= EXERCISE DESCRIPTION =
For this exercise, the lines from the one with "Given: Click the 11:20 time axis label" through the final line of the data below are to be transcribed exactly, and pictures are to be skipped.

= DATA FOR PROCESSING =
==============================
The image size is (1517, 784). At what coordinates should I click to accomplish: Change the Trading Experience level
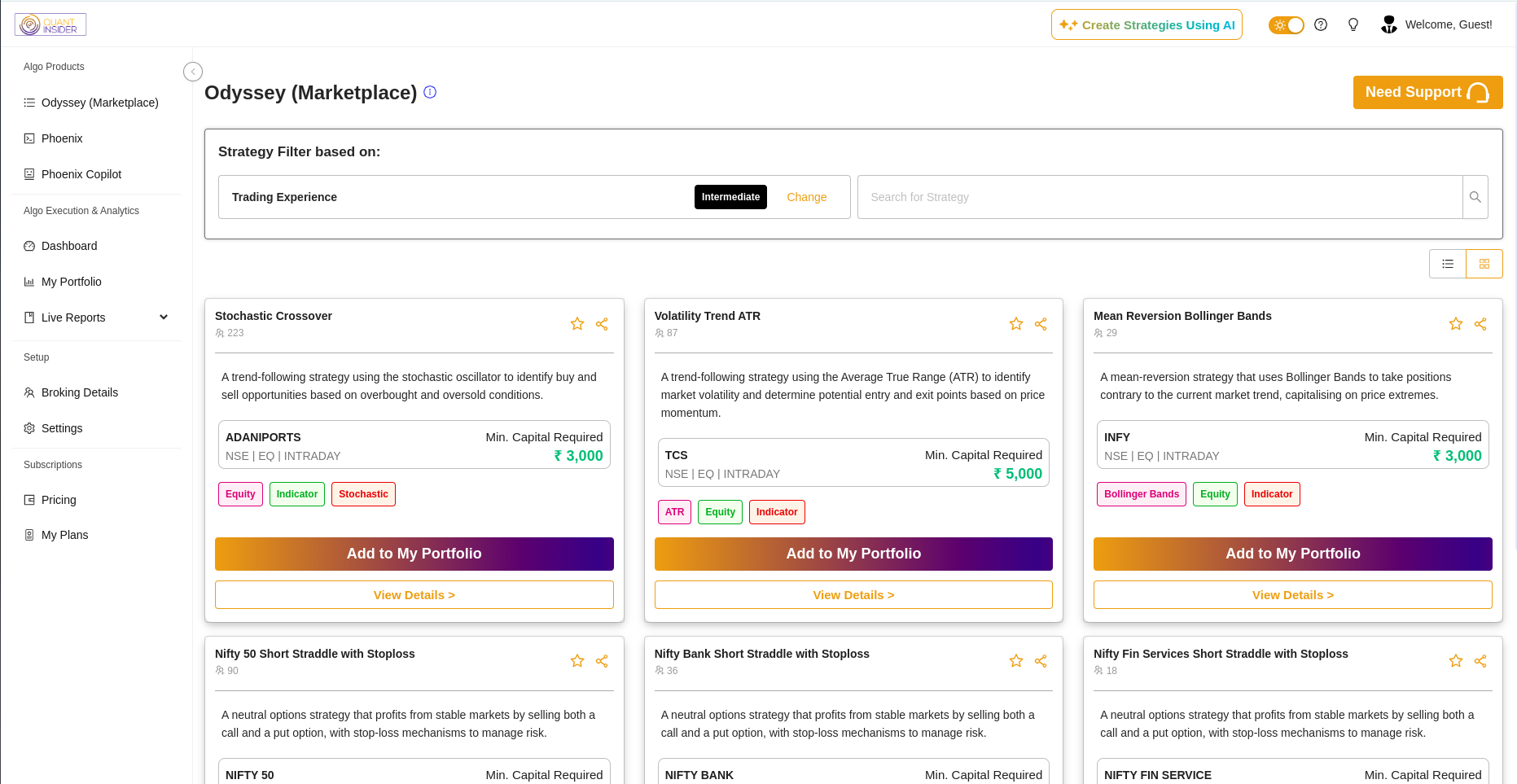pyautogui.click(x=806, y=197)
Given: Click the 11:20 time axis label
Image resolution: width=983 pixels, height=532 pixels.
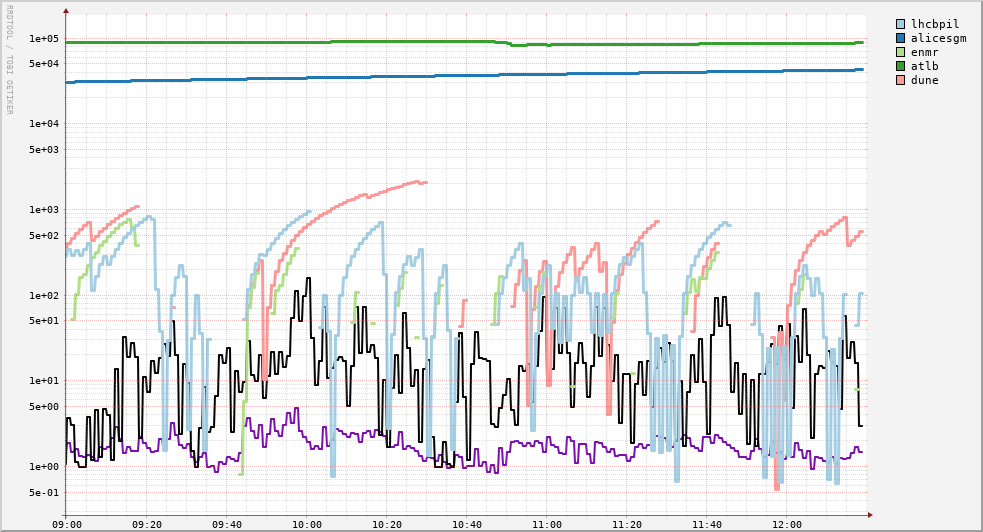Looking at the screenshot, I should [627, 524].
==============================
= EXERCISE RESPONSE =
Given: Click the 11:20 time axis label
Image resolution: width=983 pixels, height=532 pixels.
Looking at the screenshot, I should [627, 524].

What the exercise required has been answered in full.